### Work order
Repeat each record below exactly as it is written.

### Data in this exercise
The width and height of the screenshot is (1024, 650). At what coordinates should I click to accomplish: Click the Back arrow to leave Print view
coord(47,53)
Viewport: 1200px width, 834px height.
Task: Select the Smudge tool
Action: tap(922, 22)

### Output below
The width and height of the screenshot is (1024, 650). At what coordinates should I click to accomplish: Click the Back arrow to leave Print view
coord(47,53)
Viewport: 1200px width, 834px height.
Task: Select the Smudge tool
Action: tap(922, 22)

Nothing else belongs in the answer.